As The Des Moines Register well recognized in its editorial on the Iowa Democrat’s decision to retire:

A variety of terms have been used to describe Harkin’s politics. He has been called a progressive or a populist from the prairie school. He is that but more: He was a close friend of the late Minnesota Senator Paul Wellstone who used to say he belonged to the Democratic wing of the Democratic Party, meaning he was not ashamed to be called a liberal. That’s the same wing of the party Harkin has represented without apology.

Actually, Harkin’s politics and his philosophy of government are rooted in the age of Franklin Roosevelt’s New Deal, which swept in a historic change in the role of government in the affairs of the nation.

On a national political landscape that could use a good deal more of FDR’s ideological and political determination—especially in the updated and extended form that Harkin employed it—this is a retirement that will be felt by every American who recognizes that formation of a more perfect union requires the forging of a truly national, urban and rural progressive politics.

Harkin has for almost forty years, first as a member of the House and then as a senator, represented a swing state with a Republican governor, a Republican senator and a competitive streak in presidential politics. Yet, he has won, again and again, and by ever-expanding margins. Elected to the Senate in the same year that Ronald Reagan won his second term by a landslide both nationally and in Iowa, Harkin has repeatedly bucked Republican tides and prevailed when more moderate Democrats have been defeated. His electoral success confirms the progressive premise that voters are more likely to back a determined Democrat than a compromising centrist.

But there has always been more to Harkin than populist rhetoric and ideological clarity. He came to Congress to get things done: to end secret wars in Latin America, to keep family farmers on the land, to make workplaces safer and to enact the groundbreaking civil rights protections contained in the Americans With Disabilities Act. Many of his greatest legislative victories came when Republicans sat in the White House, most were enacted with Republican co-sponsorship.

Harkin has always understood something that only a few other progressives—Wellstone, Russ Feingold, Bernie Sanders—have ever really “got”: that it is not necessary to sacrifice principles when organizing coalitions of conscience across lines of party and ideology.

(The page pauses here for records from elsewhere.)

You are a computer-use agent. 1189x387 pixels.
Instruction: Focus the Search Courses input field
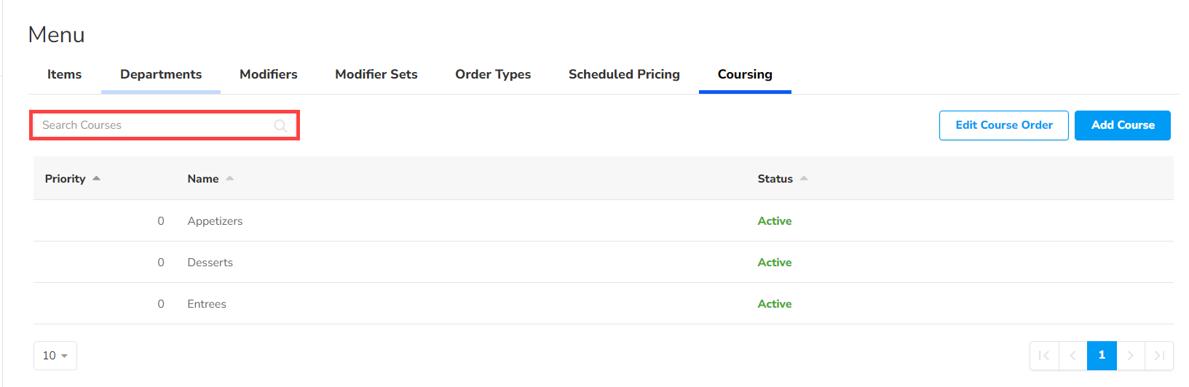[x=153, y=125]
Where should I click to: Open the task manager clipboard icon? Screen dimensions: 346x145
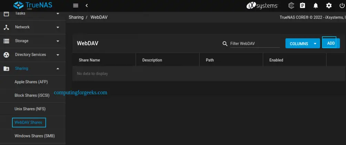303,6
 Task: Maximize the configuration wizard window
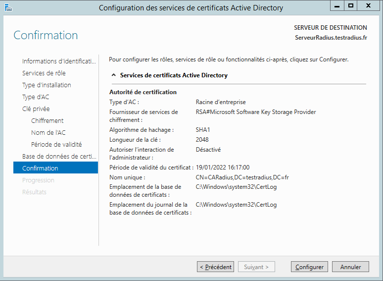click(x=351, y=5)
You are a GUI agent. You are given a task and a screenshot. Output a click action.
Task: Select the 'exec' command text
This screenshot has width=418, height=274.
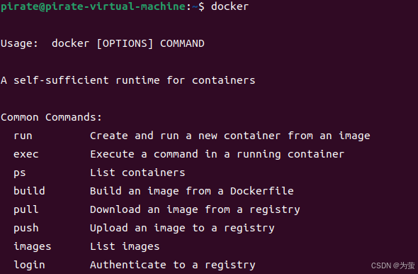(x=26, y=154)
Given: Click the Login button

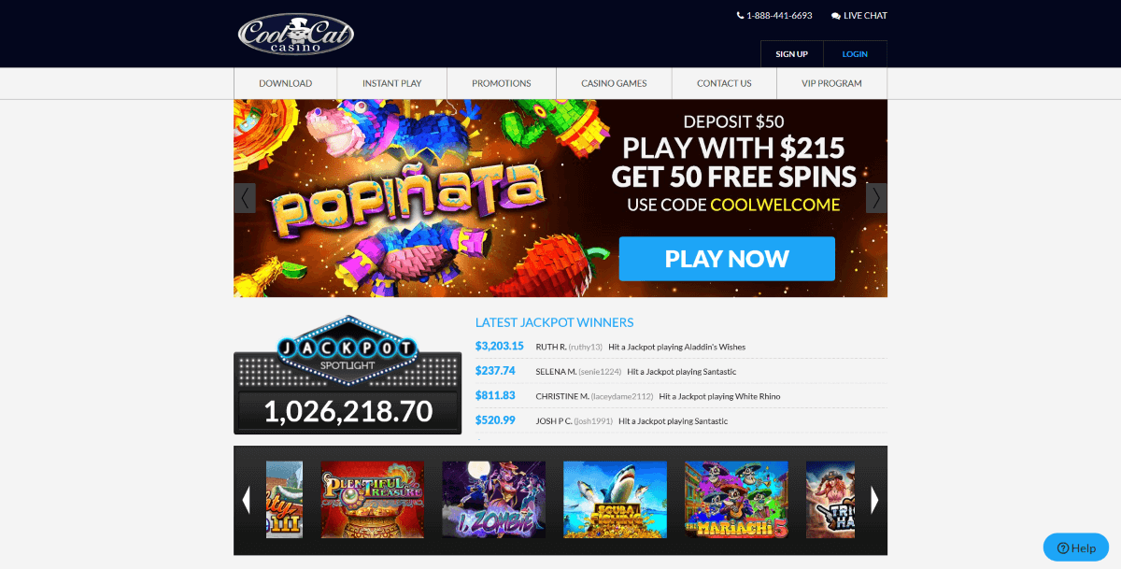Looking at the screenshot, I should (x=855, y=54).
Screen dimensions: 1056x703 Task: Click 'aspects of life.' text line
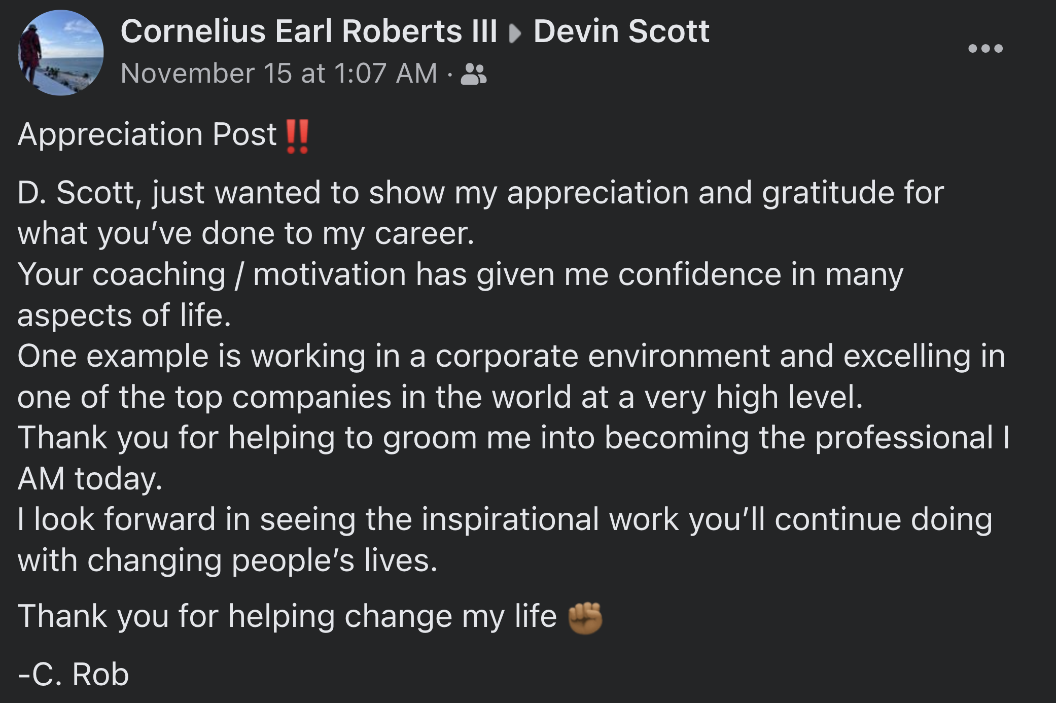(x=124, y=315)
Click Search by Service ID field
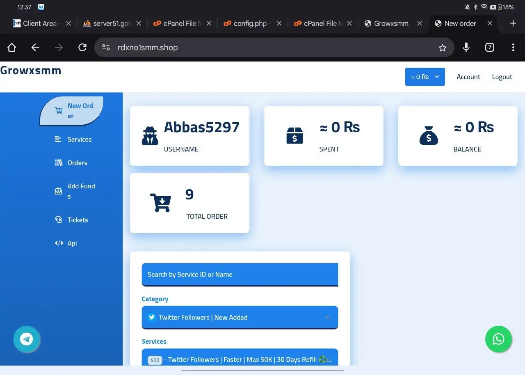The width and height of the screenshot is (525, 375). coord(240,274)
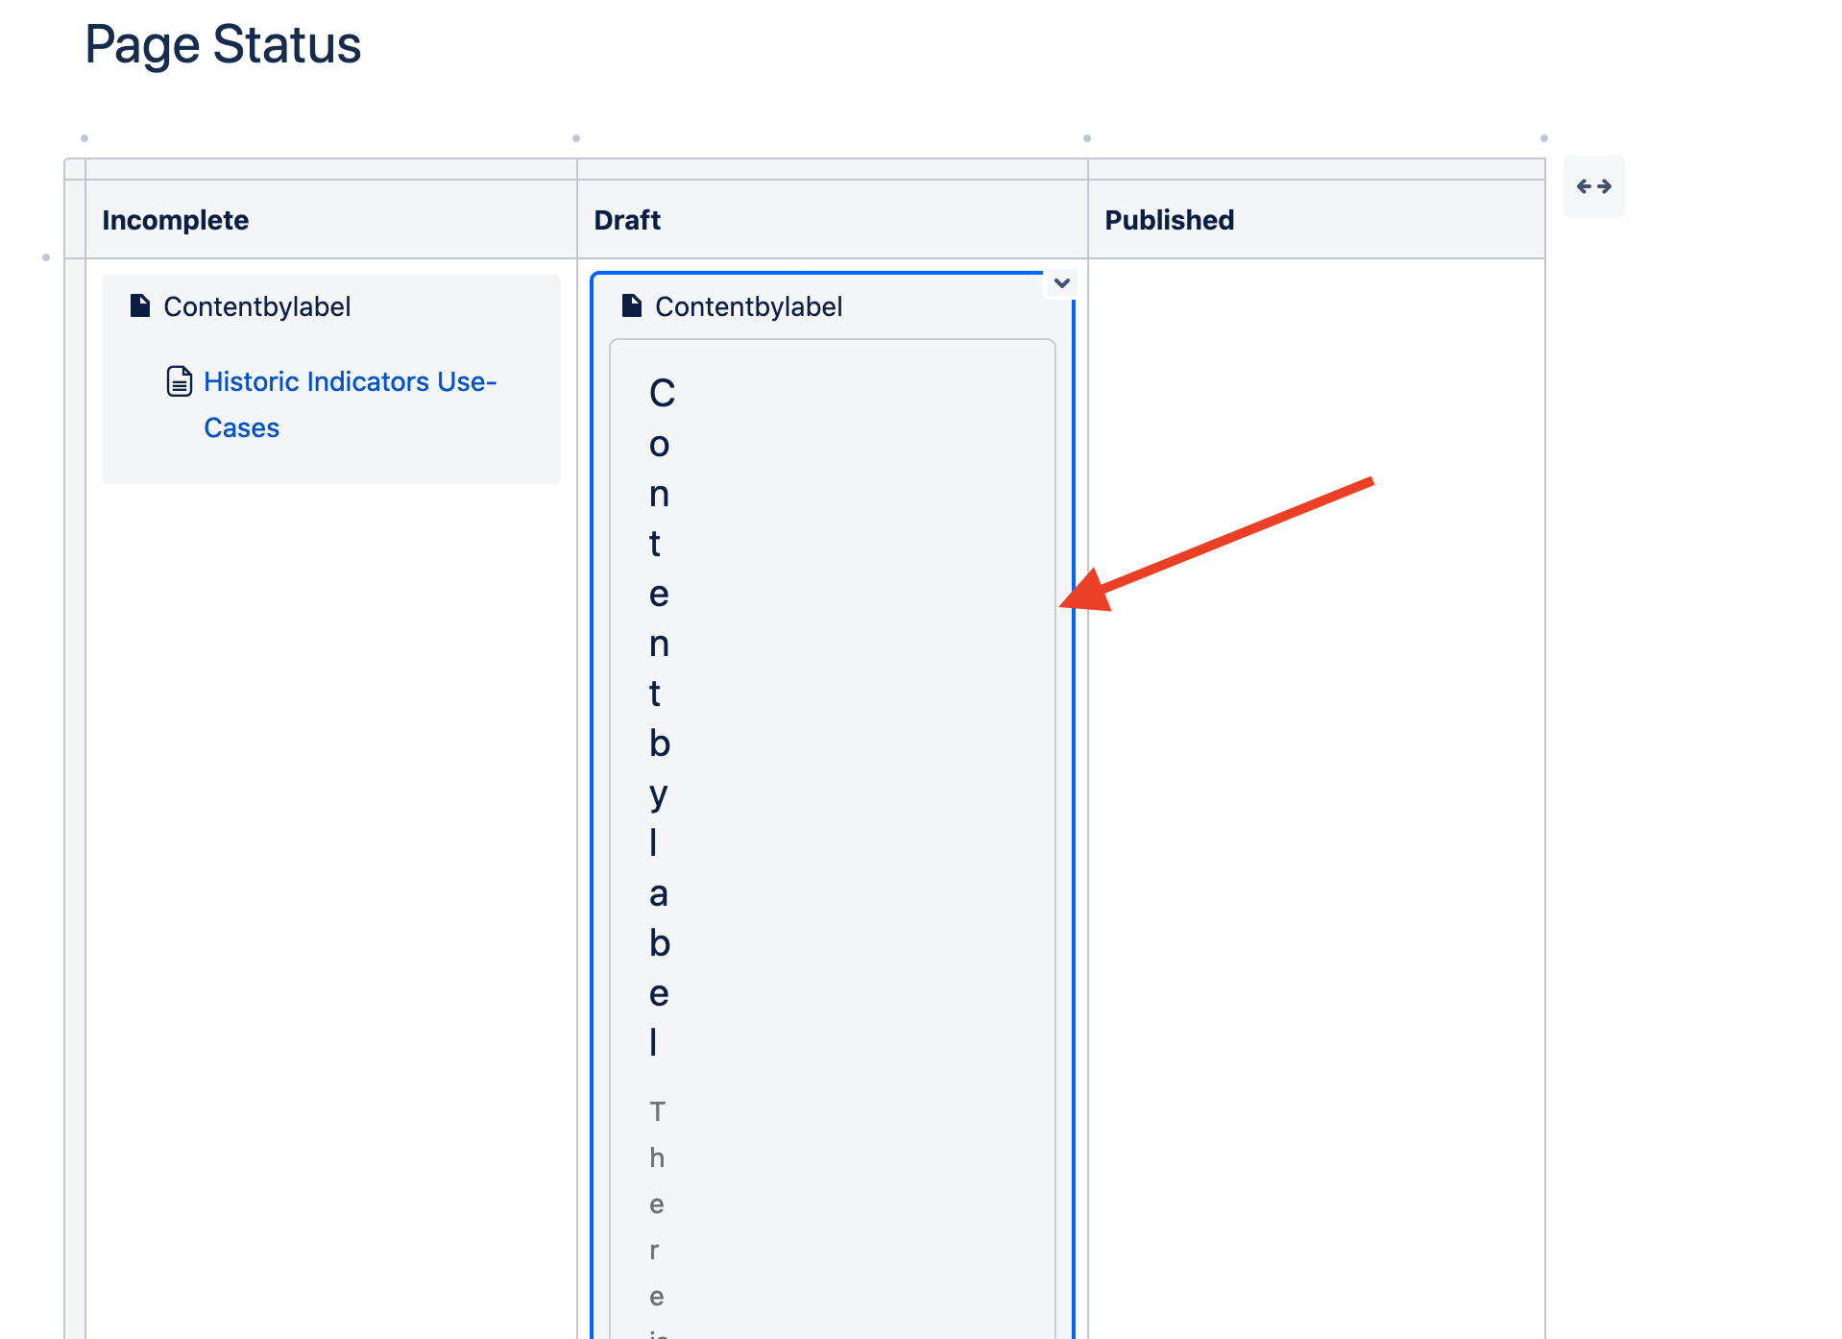The height and width of the screenshot is (1339, 1842).
Task: Click the Contentbylabel macro icon in Incomplete column
Action: coord(140,306)
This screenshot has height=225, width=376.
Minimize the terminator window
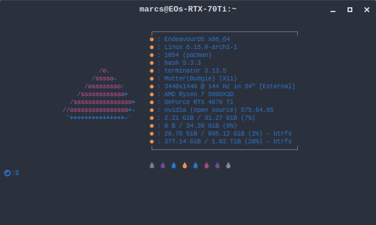coord(333,10)
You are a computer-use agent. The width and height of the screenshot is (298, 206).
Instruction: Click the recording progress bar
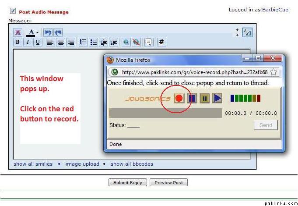[165, 113]
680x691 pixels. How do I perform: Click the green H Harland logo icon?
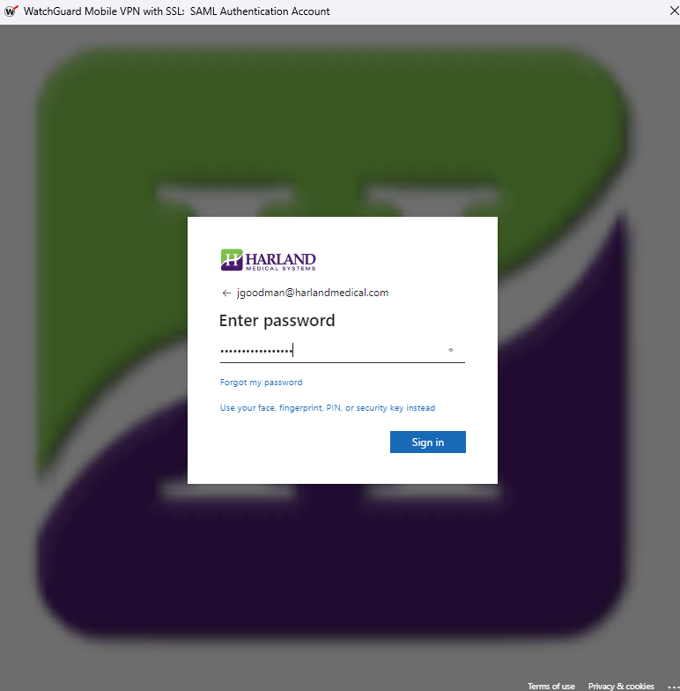(x=232, y=259)
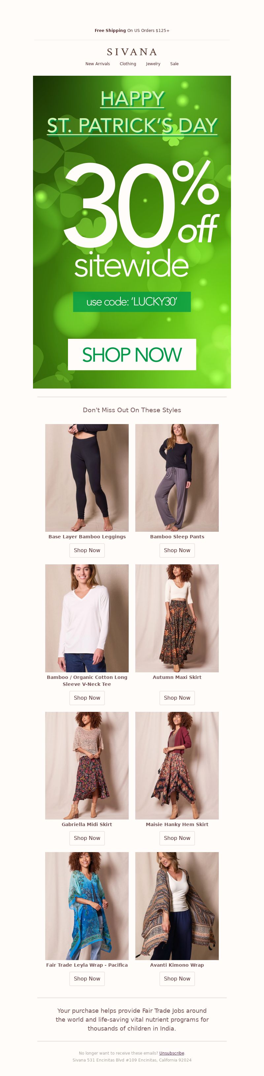
Task: Open the Sale navigation link
Action: 174,64
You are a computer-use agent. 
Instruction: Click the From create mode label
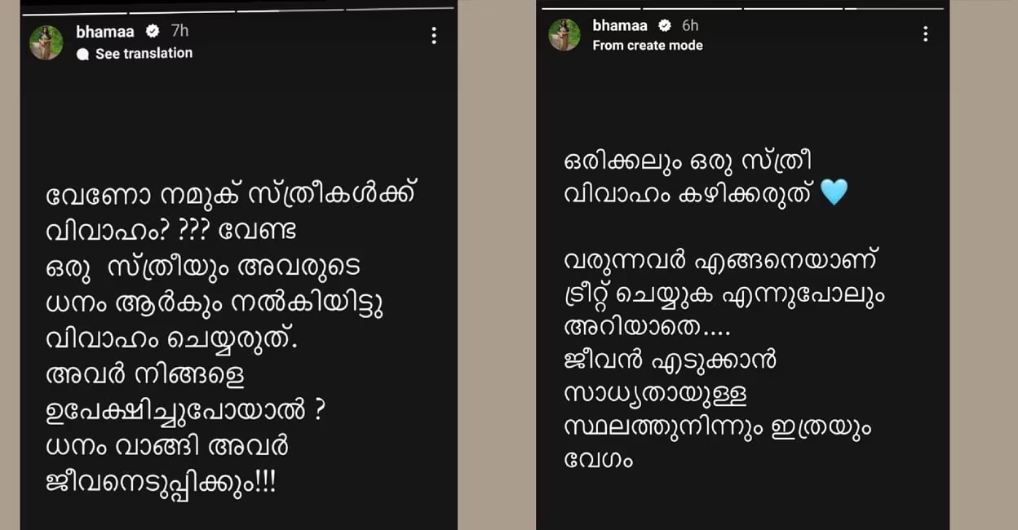(647, 46)
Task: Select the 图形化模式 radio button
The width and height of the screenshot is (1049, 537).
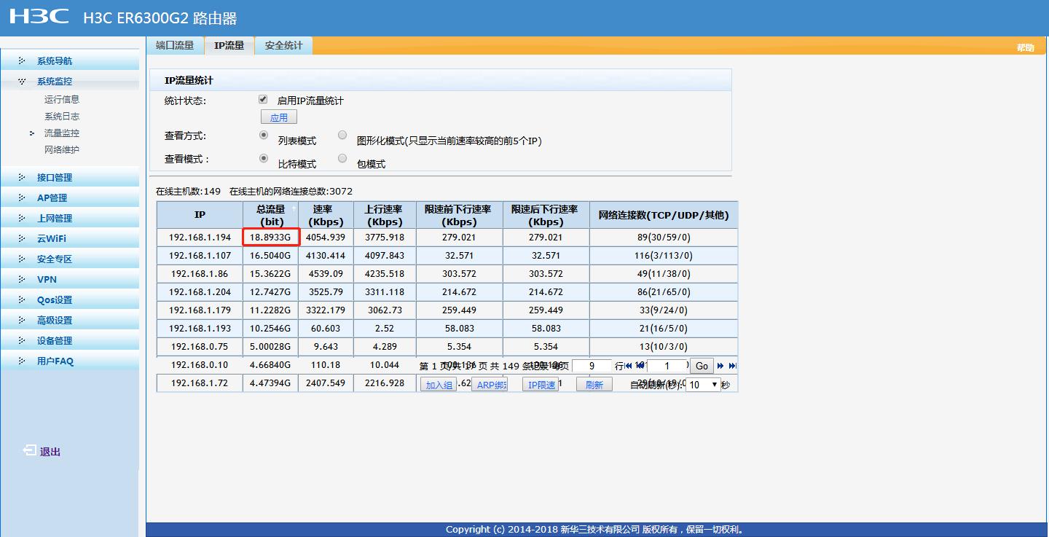Action: coord(342,135)
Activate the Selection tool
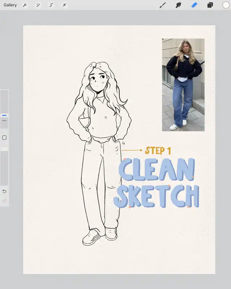The width and height of the screenshot is (231, 289). 51,5
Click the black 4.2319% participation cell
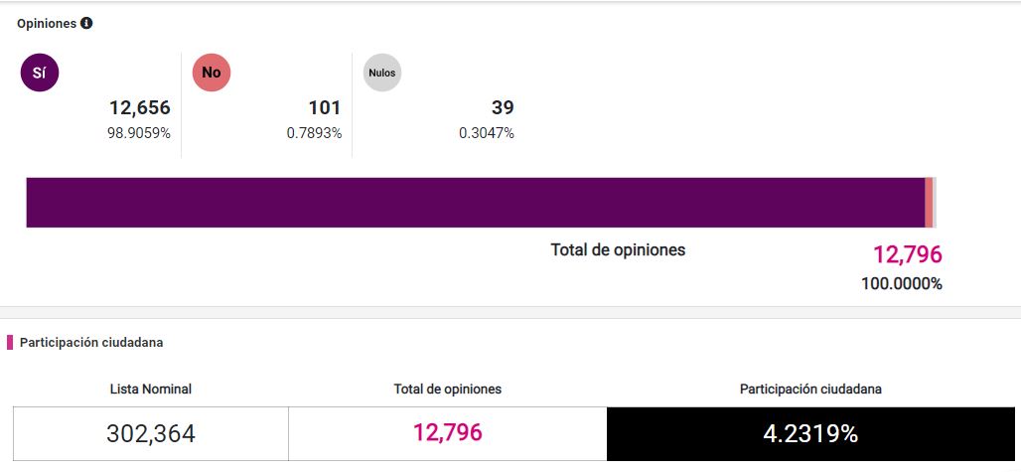The image size is (1021, 472). pos(810,434)
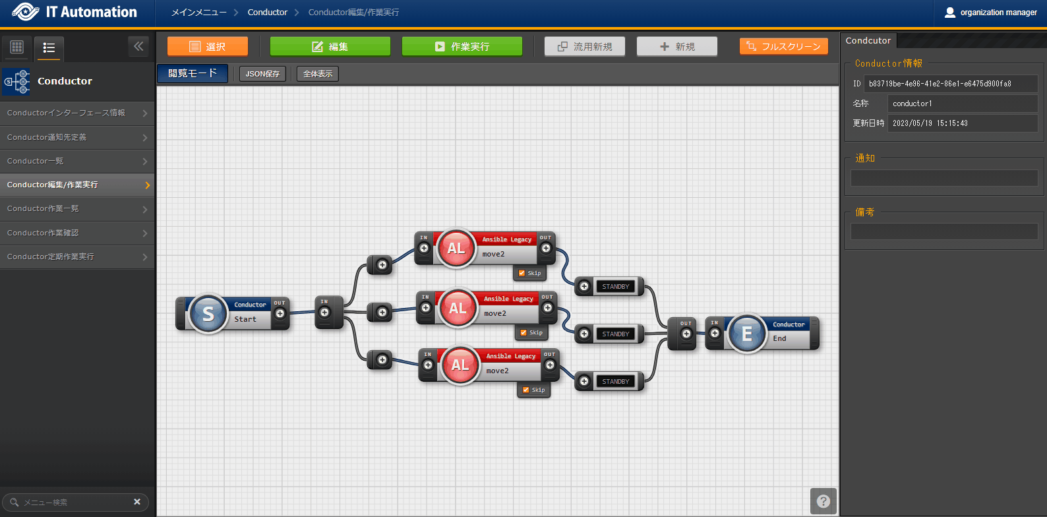Image resolution: width=1047 pixels, height=517 pixels.
Task: Click the list view icon in sidebar
Action: click(x=49, y=47)
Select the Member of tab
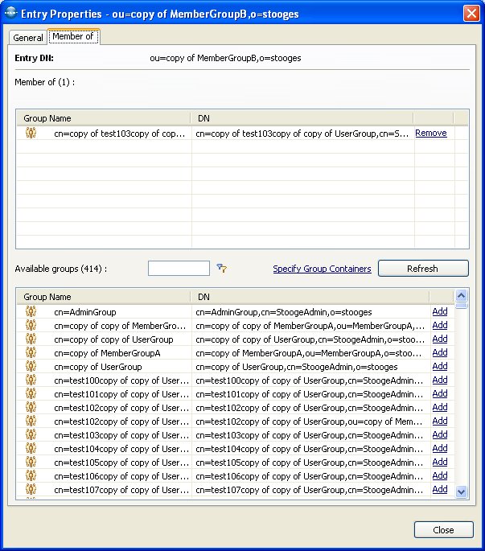 pos(72,37)
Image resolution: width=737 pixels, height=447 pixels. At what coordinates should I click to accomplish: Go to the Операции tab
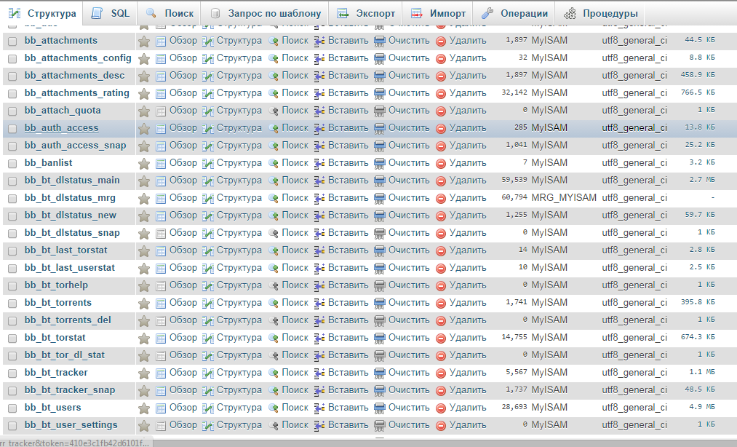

For Harkin, the key word has been “conscience.”

Harkin has consistently clung to an old faith in what politics could and should be. He speaks of morality, of right and wrong. And his colleagues know he is serious; so serious that they often put aside cynicism and cooperate to accomplish that which—and the ADA is a classic example of this—few thought possible.

Harkin could compromise. He was proud if those compromises advanced the common good. If they went awry, he was usually the first talk about it. When Harkin cast a wrong vote—and he did sometimes—it tore at him. But he has rarely suffered in silence. He voted for the 2002 resolution that became President Bush’s excuse for a war of whim in Iraq, but by 2003 he was declaring: “I made a mistake, and I wouldn’t do it again.” He bluntly said that Bush “misled Congress and got his war…a pre-emptive war that has ended in disaster.”

By 2004, Harkin was an enthusiastic, and because of his Iowa prominence, essential backer of Howard Dean’s anti-war campaign for the Democratic presidential nomination.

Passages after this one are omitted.